Russell stepped away from the door and made his way through a lightly falling snow, his mind already searching for a plan.

Chapter Two

TUCKER, ILLINOIS, DECEMBER 25, 1958

Russell peered at his son, and remembered the look in Jesse’s eyes when he’d stepped into his path a few hours before. His son had been in the woods near his house, gathering sticks for a snowman. Watching him, Russell had known that this was his only chance to save him. The odd thing was that Jesse had seemed to sense why his father had come for him, and gone with him immediately and without question.

Now they were father and son again, both on the run, hobos together, huddled in a boxcar.

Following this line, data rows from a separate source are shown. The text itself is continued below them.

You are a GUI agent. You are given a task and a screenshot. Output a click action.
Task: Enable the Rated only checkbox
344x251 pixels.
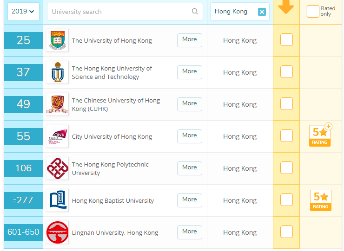[313, 12]
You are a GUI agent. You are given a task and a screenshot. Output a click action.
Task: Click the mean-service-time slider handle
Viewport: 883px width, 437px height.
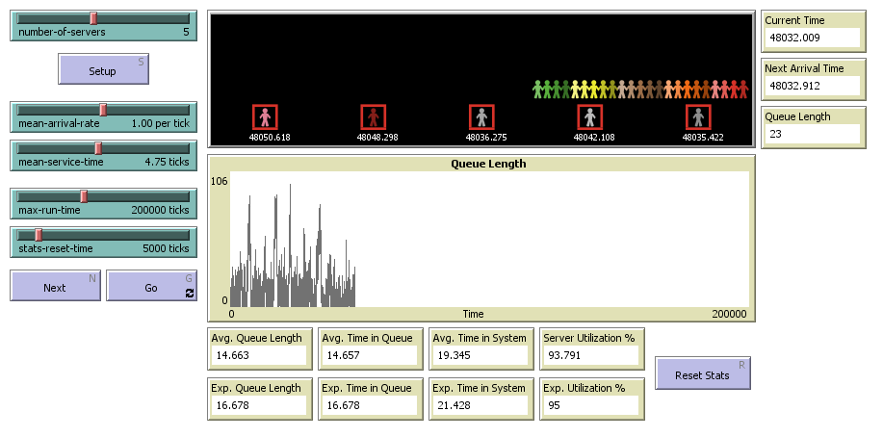[98, 148]
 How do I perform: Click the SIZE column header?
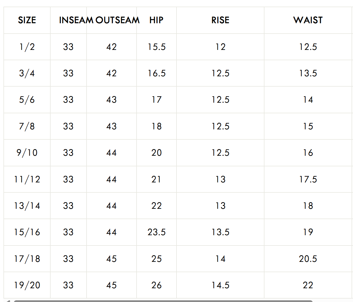[27, 20]
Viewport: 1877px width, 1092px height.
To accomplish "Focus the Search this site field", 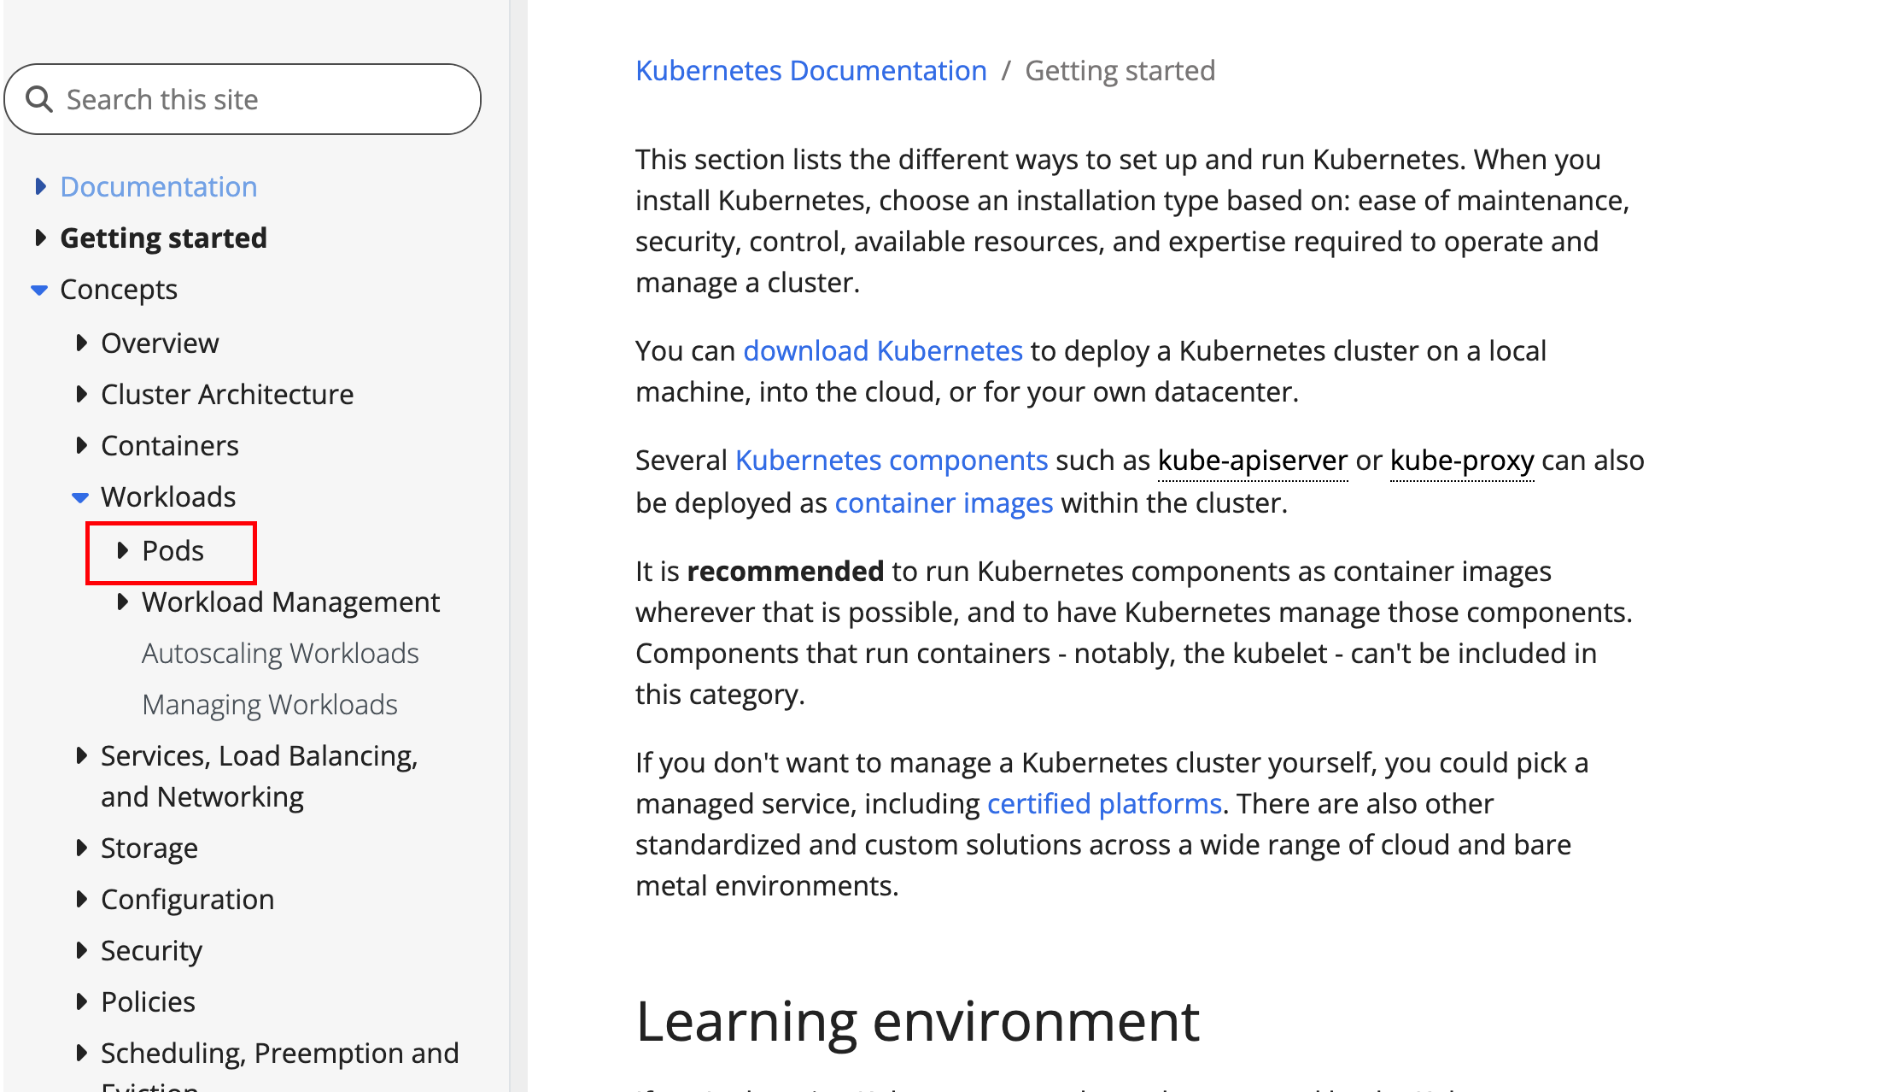I will (243, 99).
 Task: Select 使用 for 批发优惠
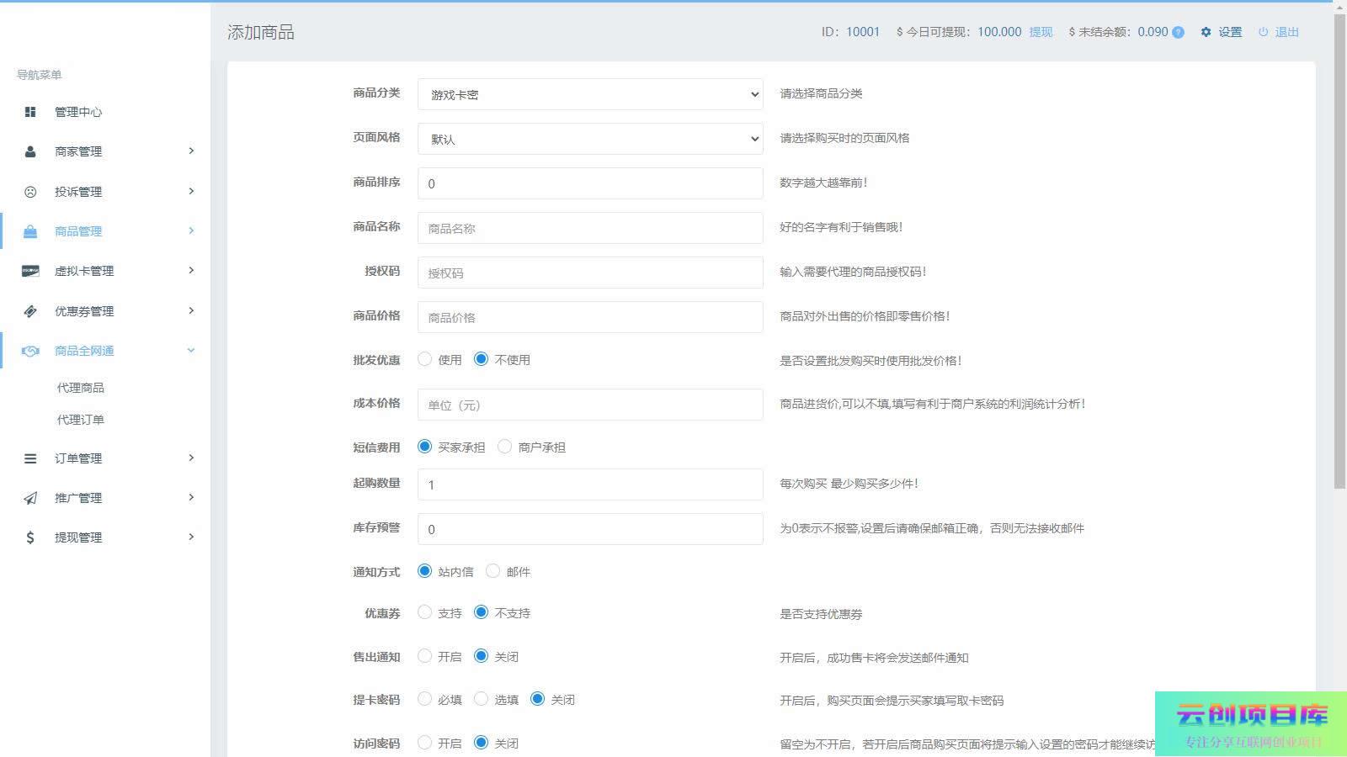[425, 359]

“What are you looking at?” Jesse asked.

“You look like your mother.”

“Everyone says I look more like you.”

Russell reached into his pocket and drew out the medals. “I want you to have these.”

Jesse took them from his hand and stared at them in amazement. “Your war medals.”

Russell indicated the silver star. “I got that after my last mission.”

“The one where you got shot down and captured and saved your whole crew?”

“Yes,” Russell said softly. He could see that something in his tone, the overarching sadness, had registered with his son.

“Mom said it was the war that made you go away,” Jesse said.

“But you know it wasn’t that, don’t you?”

Jesse nodded very slowly. He seemed to be thinking about all the things Russell had told him during the last few hours. His eyes roamed the interior of the railroad car. “Is this what you’ve been doing all this time? Is this where you live?”

“I live where I can,” Russell answered. “What was happening to me… I didn’t want to bring it home to you and your mother.”

Again, Jesse seemed to go deep inside himself. “Who are they?” he asked finally.

“I don’t know, son.”

“Can you keep them from coming back for me again?”

“I don’t know that either,” Russell answered, drawing his son into his arms. “I’m sure as hell going to try.”

LUBBOCK, TEXAS, DECEMBER 25, 1958

Jacob parted the curtains and looked out the window as a brand-new Buick Special pulled into the driveway, Tom at the wheel, Becky on the passenger side.

He waited for them to come inside, his eyes utterly still, like two small stones at the bottom of an impossibly deep lake.

“Hey, little brother,” Tom said happily as he came through the door.